Confirm your PHP.ini settings are correct.

Create an HTML form to upload the image file

Add the file input element and a submit button in the form.

The image is added to PHP’s TMP storage location on submission.

Create a PHP script to transfer the image to your final destination.

Update your database with the storage location using PHP code

Return a 200 response back to the browser with the file reference.

PHP Code to Upload an Image File & Save it to Server

We can use a PHP script with an HTML form to upload files to the server. When we upload a file, it initially uploads into a temporary directory and is then relocated to the target location by a PHP script.

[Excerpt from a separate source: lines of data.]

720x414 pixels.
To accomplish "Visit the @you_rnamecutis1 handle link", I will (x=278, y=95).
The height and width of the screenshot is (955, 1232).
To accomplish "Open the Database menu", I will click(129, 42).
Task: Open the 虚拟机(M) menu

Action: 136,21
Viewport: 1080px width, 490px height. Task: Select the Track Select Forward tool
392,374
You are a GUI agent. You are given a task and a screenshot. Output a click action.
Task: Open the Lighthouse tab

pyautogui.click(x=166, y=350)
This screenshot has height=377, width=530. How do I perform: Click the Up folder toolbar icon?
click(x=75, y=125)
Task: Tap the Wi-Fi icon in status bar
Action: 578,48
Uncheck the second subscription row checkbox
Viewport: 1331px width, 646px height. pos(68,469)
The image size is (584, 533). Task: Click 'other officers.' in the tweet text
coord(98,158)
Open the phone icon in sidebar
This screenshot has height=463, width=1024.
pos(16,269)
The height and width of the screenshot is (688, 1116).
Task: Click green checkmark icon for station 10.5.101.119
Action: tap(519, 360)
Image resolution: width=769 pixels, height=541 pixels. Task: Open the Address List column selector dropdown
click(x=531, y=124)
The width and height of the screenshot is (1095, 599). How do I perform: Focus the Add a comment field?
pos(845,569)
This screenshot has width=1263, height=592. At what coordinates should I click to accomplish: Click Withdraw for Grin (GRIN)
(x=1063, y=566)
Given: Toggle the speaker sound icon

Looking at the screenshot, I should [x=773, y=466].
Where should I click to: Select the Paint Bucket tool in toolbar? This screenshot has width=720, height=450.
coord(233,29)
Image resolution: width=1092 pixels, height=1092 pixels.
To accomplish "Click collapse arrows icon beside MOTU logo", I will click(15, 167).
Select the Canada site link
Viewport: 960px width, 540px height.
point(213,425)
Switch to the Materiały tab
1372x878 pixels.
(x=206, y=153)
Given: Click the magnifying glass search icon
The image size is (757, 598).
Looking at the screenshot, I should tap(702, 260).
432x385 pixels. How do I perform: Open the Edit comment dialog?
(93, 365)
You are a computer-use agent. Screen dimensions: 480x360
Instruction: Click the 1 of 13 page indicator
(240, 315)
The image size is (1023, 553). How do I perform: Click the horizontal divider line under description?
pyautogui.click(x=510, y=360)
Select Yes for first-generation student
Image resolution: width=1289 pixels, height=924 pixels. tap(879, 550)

Here’s the code for file upload in PHP.

<?php
 
//If form submits successfully.
if($_SERVER["REQUEST_METHOD"] == "POST"){
    // If file uploads successfully
    if(isset($_FILES["photo"]) && $_FILES["photo"]["error"] == 0){
        $allowedFileTypes = array("jpg" => "image/jpg", "jpeg" => "image/jpeg", "gif" => "image/gif", "png" => "image/png", "plain" => "text/plain", "html" => "text/html", "csv" => "text/csv");
        $filename = $_FILES["photo"]["name"];
        $filetype = $_FILES["photo"]["type"];
        $filesize = $_FILES["photo"]["size"];
   
        // Get file extension
        $extension = pathinfo($filename, PATHINFO_EXTENSION);
 
        //Check if file extension is valid.
        if(!array_key_exists($extension, $allowedFileTypes)) {
           throw new Error("Invalid file Format");
        }
   
        // Verify file size - 25MB max.
        $maxsize = 25 * 1024 * 1024;
        if($filesize > $maxsize){
            throw new Error("The File size is larger than the allowed limit.");
        }
   
        // Verify The MIME type of the file.
        if(in_array($filetype, $allowedFileTypes)){
            // Check whether file exists before uploading it
            if(file_exists("upload/" . $filename)){
                echo $filename . " is already exists.";
            }
            else {
                move_uploaded_file($_FILES["photo"]["tmp_name"], "upload/" . $filename);
                echo "Upload successful";
            }
        }
        //If not a valid MIME type
        else{
            throw new Error("Invalid file format");
        }
    }
    //If file fails to upload
    else{
        echo "Error: " . $_FILES["photo"]["error"];
    }
}
//If form fails to submit
else {
    throw new Error("Form submission failed");
}
?>

This article will demonstrate step-by-step how to upload files using PHP.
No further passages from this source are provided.